A typical client situation might center on the need to find out if an expensive advertising campaign is having an effect. Major media would be monitored to determine the reach of the campaign, and then content from news broadcasts, blogs and other indicators would be analyzed to determine “share of voice.”
“Volume of coverage is important,” notes Louw, “to determine the reach of the advertising initiative. But in addition, companies want to know the nature of the commentary. Is it positive, negative or neutral? And how does it compare to what’s being said about competitors?”
Significant human input is required to come up with the final result. For example, reviewers of the broadcast content capture tonality based on client-defined criteria to indicate whether a statement is positive, neutral or negative. That value-added component builds on the metrics that have been provided by Autonomy’s analysis.
“The objective of our search is not to find a particular article,” emphasizes Louw, “but to find out what’s going on. We are looking for a comprehensive understanding to produce actionable results for our clients.”
In addition to searching via the text that can be extracted from video, Autonomy also offers indexing and encoding for video through its Virage product. Virage’s technology generates metadata from television, video and audio. It is used on blinkx, for example, which contains millions of hours of video. In the future, Virage will provide the ability to extract location data, events and themes. Virage is now integrated with IDOL 7, the latest release of Autonomy’s search platform.

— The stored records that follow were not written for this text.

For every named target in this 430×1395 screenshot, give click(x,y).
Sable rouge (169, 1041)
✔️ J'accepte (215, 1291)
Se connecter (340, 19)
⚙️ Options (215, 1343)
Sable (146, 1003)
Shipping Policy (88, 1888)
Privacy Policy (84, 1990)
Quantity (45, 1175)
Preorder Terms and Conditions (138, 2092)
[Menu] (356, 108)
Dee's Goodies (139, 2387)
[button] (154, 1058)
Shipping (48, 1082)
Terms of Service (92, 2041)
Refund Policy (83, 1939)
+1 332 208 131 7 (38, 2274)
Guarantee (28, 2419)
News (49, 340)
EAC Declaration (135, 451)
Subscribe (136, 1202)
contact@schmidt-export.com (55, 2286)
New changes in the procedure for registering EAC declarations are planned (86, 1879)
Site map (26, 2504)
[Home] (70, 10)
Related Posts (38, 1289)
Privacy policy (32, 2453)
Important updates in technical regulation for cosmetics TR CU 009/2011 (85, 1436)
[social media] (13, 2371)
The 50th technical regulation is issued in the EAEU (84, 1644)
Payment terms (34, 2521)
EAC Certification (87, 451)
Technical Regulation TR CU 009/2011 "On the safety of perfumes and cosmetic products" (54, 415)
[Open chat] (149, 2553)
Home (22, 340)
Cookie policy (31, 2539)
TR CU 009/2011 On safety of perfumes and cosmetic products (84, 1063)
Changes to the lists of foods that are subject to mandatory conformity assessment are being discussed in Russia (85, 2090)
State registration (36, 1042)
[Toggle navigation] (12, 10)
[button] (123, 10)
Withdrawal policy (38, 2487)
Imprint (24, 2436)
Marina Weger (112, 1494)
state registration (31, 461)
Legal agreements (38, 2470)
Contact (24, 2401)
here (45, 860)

The finer points of Internet search
A variety of search techniques are used in enterprise and Internet search alike, each with its own strengths and limitations. Autonomy’s IDOL solution can handle full keyword functionality and metadata searches, which are standard approaches in search technology. But its solution is best known for a combination of Bayesian inference, which can be used to determine whether a document relates to a user’s query, along with principles of information based on Claude Shannon’s theory that rare or unexpected data is more informative than commonly encountered data.
This mathematical approach overcomes the limitations of other approaches to Internet search. Metadata is good when you can get it, according to Autonomy CEO Michael Lynch, but has some drawbacks. “You can’t always persuade people to agree on tags,” he points out, “and they need to be revised as situations change. One person’s terrorist is another person’s freedom fighter.”
In addition, the optimal degree of specificity for tags cannot always be determined. “If there are not enough levels in the tags, the target content will not be specific enough, but if the categories get too small, the chances of someone finding the information get vanishingly small.”
Keyword searches can bring up hits in abundance, but the results do not reflect any understanding of the content. Although they can work very well when the content is limited, on the Internet, the ambiguity of language and the lack of a taxonomy can
derail a search.
In contrast, the detection of patterns in a document allows it to be grouped with similar documents and linked to related information. “When a large amount of information is analyzed and clustered, the meaning emerges because the context is available,” says Lynch. “You can also perform operations, such as taking one day’s cluster away from that of the previous day, to see what’s new.”